WERKINSTRUCTIES:
(a) Hoeveel gezinnen zitten er volgens de brontekst naar schatting bij de huishoudens die jaarlijks van water worden afgesloten?
(b) Bewerk het gedeelte van de brontekst dat begint met de woorden "Stel je voor" en eindigt met "drinkwater worden afgesloten.", en vervang daarin "waterrekening" door "drinkwaterrekening".
(c) Geef voor elk van de volgende beweringen aan of deze overeenkomt met de brontekst, en citeer de beslissende woorden: (i) Volgens de rechter mogen huishoudens met kinderen niet van drinkwater worden afgesloten. (ii) Afsluiting gebeurt jaarlijks bij enkele duizenden huishoudens in Nederland. (iii) De rechter deed zijn uitspraak eind vorig jaar.

BRONTEKST:

-- -- --

Ook gezinnen met kinderen mogen van drinkwater worden afgesloten, stelt de rechter.
Stel je voor dat er op een dag geen water meer uit de kraan komt. Als je de wc wil doortrekken, blijft het stil. Handen wassen? Rijst koken? Tandenpoetsen? Een warme douche nemen? Een flesje melk maken voor de baby? Kan allemaal niet meer als het water is afgesloten. Het gebeurt jaarlijks bij enkele duizenden huishoudens in Nederland, die om wat voor reden dan ook de waterrekening al een tijdje niet betaald hebben. Naar schatting zitten daar tussen de 500 en 750 gezinnen bij. Begin dit jaar bepaalde de rechter dat dat toegestaan blijft: ook huishoudens met kinderen mogen van drinkwater worden afgesloten.

-- -- --

VERSTREKTE GEGEVENS:

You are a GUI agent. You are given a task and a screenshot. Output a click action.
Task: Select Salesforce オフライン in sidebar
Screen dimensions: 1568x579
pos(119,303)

-- -- --

ANTWOORDEN PER OPDRACHT:
(a) Naar schatting tussen de 500 en 750 gezinnen.

(b)
Stel je voor dat er op een dag geen water meer uit de kraan komt. Als je de wc wil doortrekken, blijft het stil. Handen wassen? Rijst koken? Tandenpoetsen? Een warme douche nemen? Een flesje melk maken voor de baby? Kan allemaal niet meer als het water is afgesloten. Het gebeurt jaarlijks bij enkele duizenden huishoudens in Nederland, die om wat voor reden dan ook de drinkwaterrekening al een tijdje niet betaald hebben. Naar schatting zitten daar tussen de 500 en 750 gezinnen bij. Begin dit jaar bepaalde de rechter dat dat toegestaan blijft: ook huishoudens met kinderen mogen van drinkwater worden afgesloten.

(c)
(i) Nee: "ook huishoudens met kinderen mogen van drinkwater worden afgesloten".
(ii) Ja: "Het gebeurt jaarlijks bij enkele duizenden huishoudens in Nederland".
(iii) Nee: "Begin dit jaar bepaalde de rechter".